Summary of META Group’s Weekly Research Meeting

PeopleSoft ‘annunciates’ its campaign management strategy

PeopleSoft continues to expand its CRM suite by acquiring distressed best-of-breed vendors. After purchasing Calico’s product configuration and interactive selling technology in December, it is now acquiring Annuncio’s collaborative, personalised website and e-mail marketing capabilities; this complements PeopleSoft’s customer analytics and operational marketing support (e.g. budgeting). We have only modest concern about the technical and cultural integration of these organisations (initial data integration should be straightforward, given Annuncio’s previous experience), but advise PeopleSoft’s large-scale B2C clients (e.g. in telecommunications and financial services) to obtain high-end campaign management functionality and advanced analytics via PeopleSoft’s Unica partnership.

Bottom Line: Further consolidation in the CRM space will give the suite vendors more best of breed capability during the next 18-24 months. Therefore, organisations should increasingly limit users’ choices in this space.

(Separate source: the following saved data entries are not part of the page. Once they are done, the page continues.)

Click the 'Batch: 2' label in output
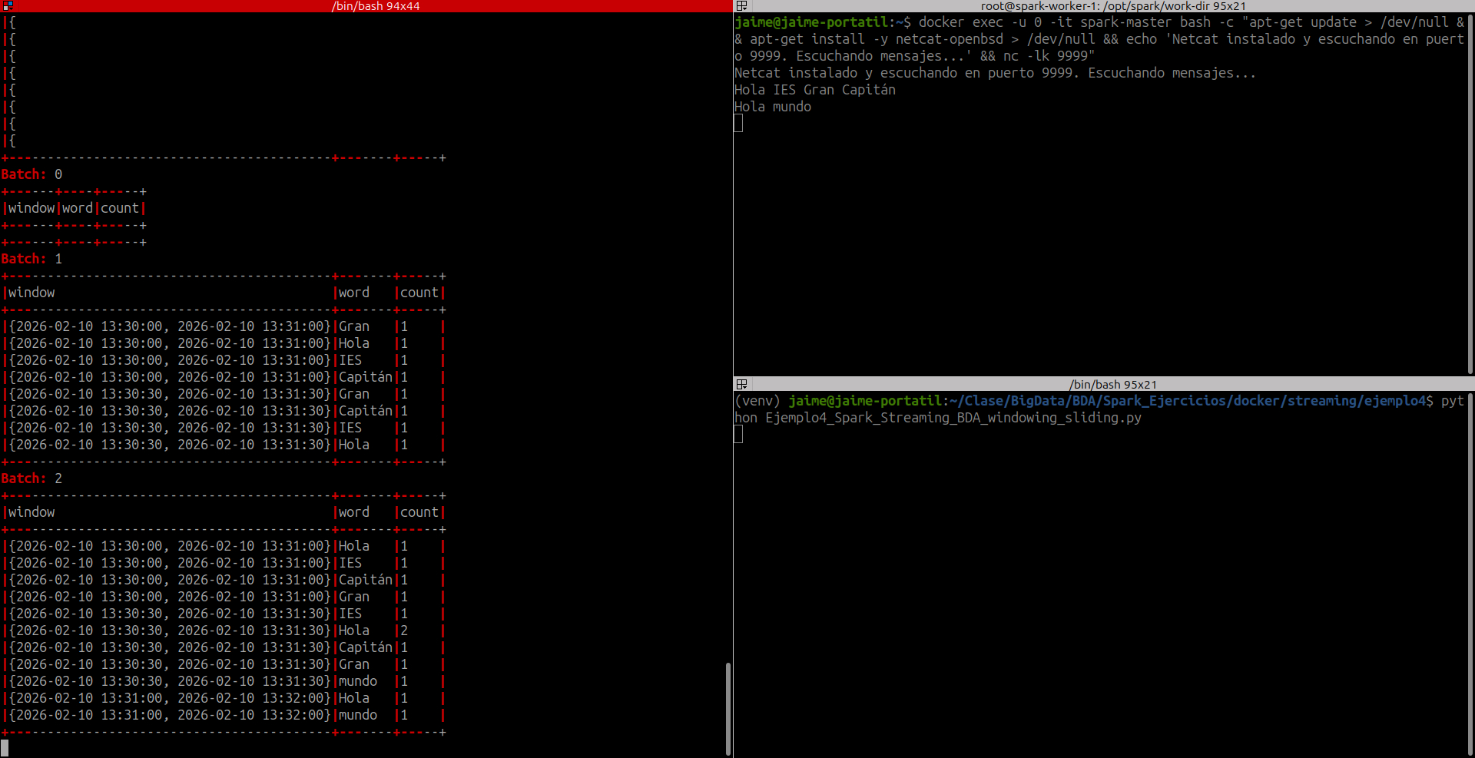The height and width of the screenshot is (758, 1475). (x=31, y=478)
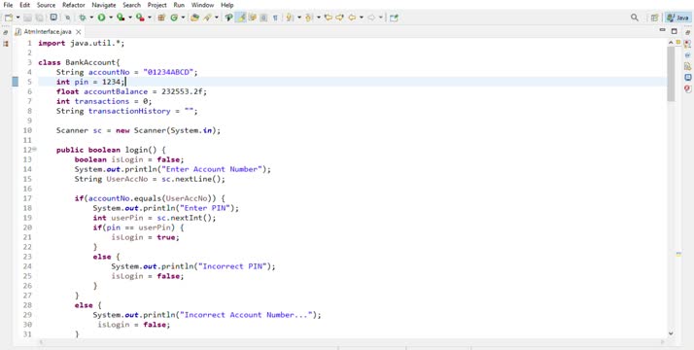Click the Open Type icon
The width and height of the screenshot is (694, 350).
pos(193,18)
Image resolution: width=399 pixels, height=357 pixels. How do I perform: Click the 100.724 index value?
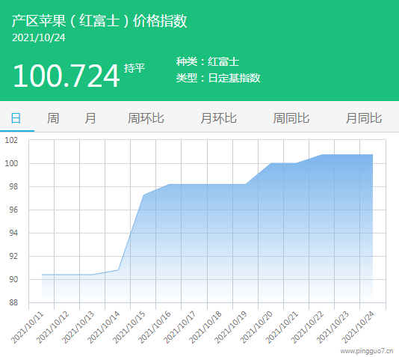click(x=67, y=76)

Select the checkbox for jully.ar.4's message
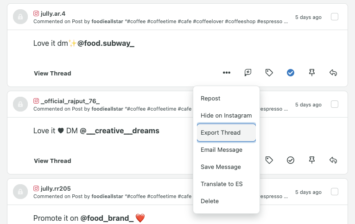[335, 17]
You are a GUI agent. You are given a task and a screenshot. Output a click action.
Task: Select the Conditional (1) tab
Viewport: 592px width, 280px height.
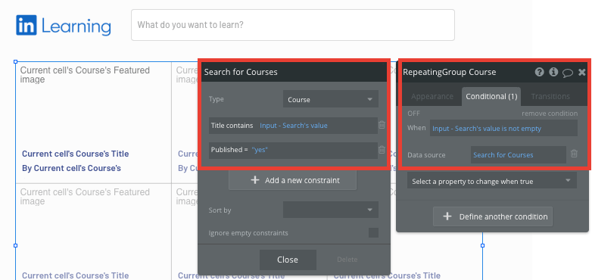click(x=491, y=97)
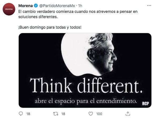Click the reply speech bubble icon

pos(21,114)
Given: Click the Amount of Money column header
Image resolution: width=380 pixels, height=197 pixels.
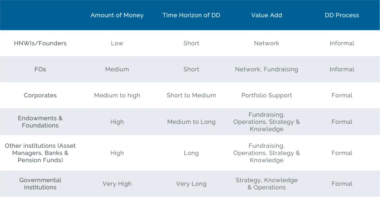Looking at the screenshot, I should pos(117,15).
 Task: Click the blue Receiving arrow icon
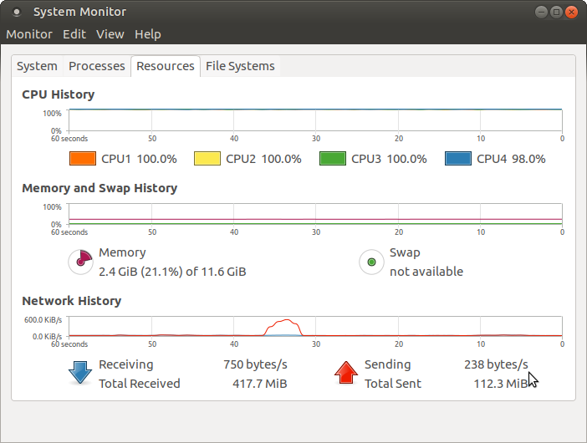point(80,373)
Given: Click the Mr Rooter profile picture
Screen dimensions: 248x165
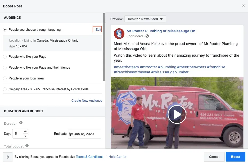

Shifting management costs into application budgets

In our recent spending survey, systems management disciplines were down in 2002 as a relative priority (including network, application, and infrastructure management, plus various hosting services). Ill-defined and ill-measured IT disciplines and tools will be negatively impacted by the economy (-5 to -10 percent through 2003), from both prioritisation and budget perspectives, as customers put budget funds where ROI is more visible and more easily explained (e.g. security, applications). However, actual management and tool spending will rise slightly due to expanded performance requirements for key application/business areas (e.g. ERP, CRM).

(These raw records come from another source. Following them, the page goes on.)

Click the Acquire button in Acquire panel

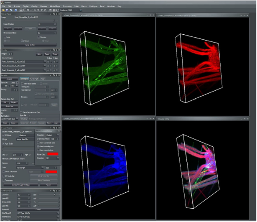[10, 79]
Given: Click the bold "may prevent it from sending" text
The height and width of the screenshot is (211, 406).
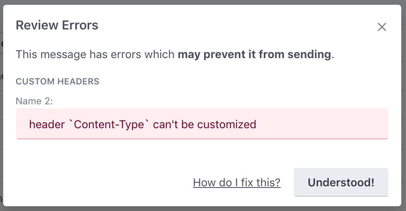Looking at the screenshot, I should [254, 54].
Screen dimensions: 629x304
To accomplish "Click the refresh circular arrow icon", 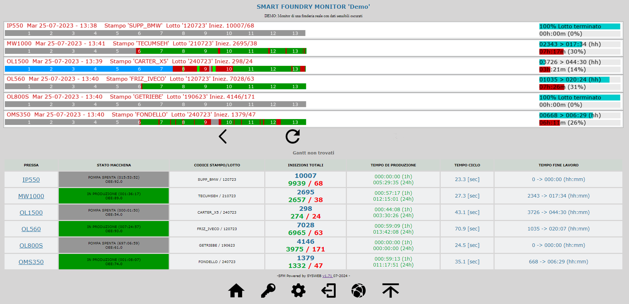I will [x=293, y=137].
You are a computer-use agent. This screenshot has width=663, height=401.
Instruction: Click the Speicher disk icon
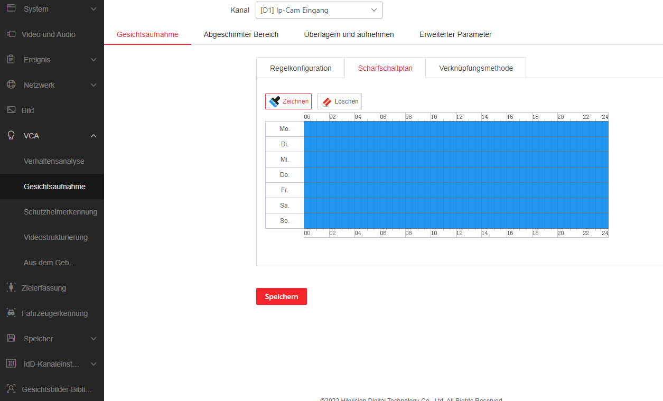click(x=11, y=339)
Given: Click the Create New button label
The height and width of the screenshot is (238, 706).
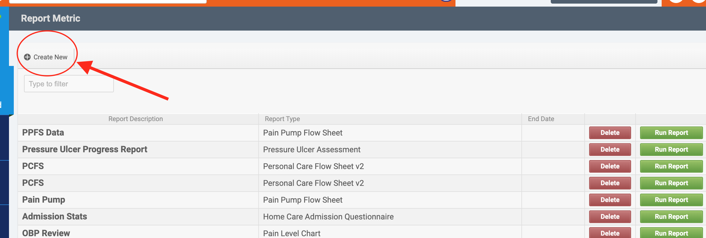Looking at the screenshot, I should [50, 57].
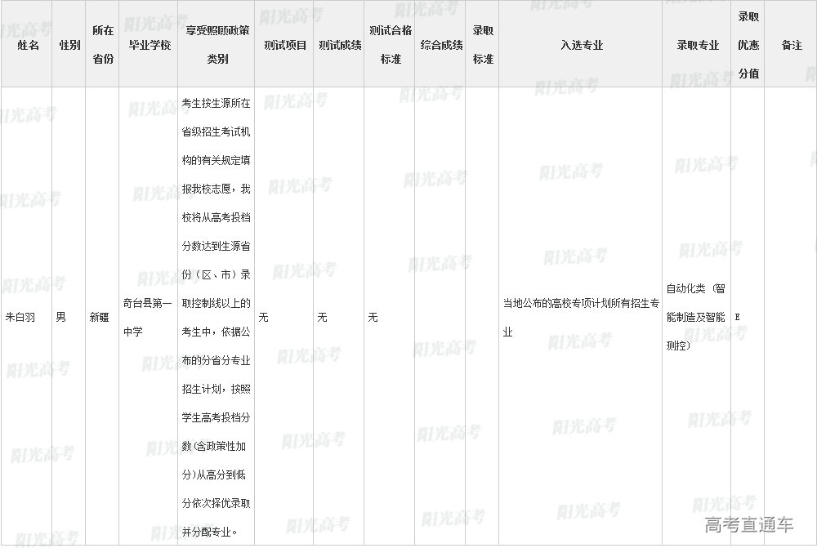Image resolution: width=817 pixels, height=557 pixels.
Task: Select the 自动化类 admitted major cell
Action: coord(695,317)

Bottom Line: IT groups must continue to review service-level postures that prove their performance. However, proof points will not likely change investment considerations until 2004.

In Gates we trust?

Last week, Microsoft ‘leaked’ a Bill Gates memo titled ‘Trustworthy Computing’. Comparing the memo to those galvanising MSFT’s focus on the Internet and .Net, Gates stressed availability, security, and privacy. The memo emphasises two elements of trustworthy systems: 1) process - ‘training all our developers in the latest secure coding techniques’ (critical for consistent enterprisewide development); and 2) architecture redesign around .Net. Although .Net (as well as XML Web services) provides a trustworthy computing framework, MSFT must work with vendors to quickly introduce Web services standards concerning three federated issues: availability (eliminating unplanned downtime), change management (reducing planned downtime), and end-to-end quality of service.

Bottom Line: For Web services to become a trustworthy computing paradigm, Microsoft and other vendors must quickly flesh out the architecture.

Wringing results from receivables

Companies that are electronically enabling a greater portion of their supply chain partners and customers via the Internet should also consider investing strategically (by 2H02) in systems that enable invoicing and payment process efficiencies. Electronic data interchange (EDI) has limited value versus the implications of compressing receivables. Because payments are often contingent on other factors (e.g. risk, contractual terms and conditions, management of reconciliation processes and disputes), accounts-receivable and days-sales- outstanding performance indicators can be improved when payment processing management includes analytics and rapid resolution management. Vendors that are defining this market include eFunds, Aceva, TradeCard, and Fidesic.

Bottom Line: Companies should prepare for improved control over resolution processes and supplier analytics that can accelerate accounts receivable.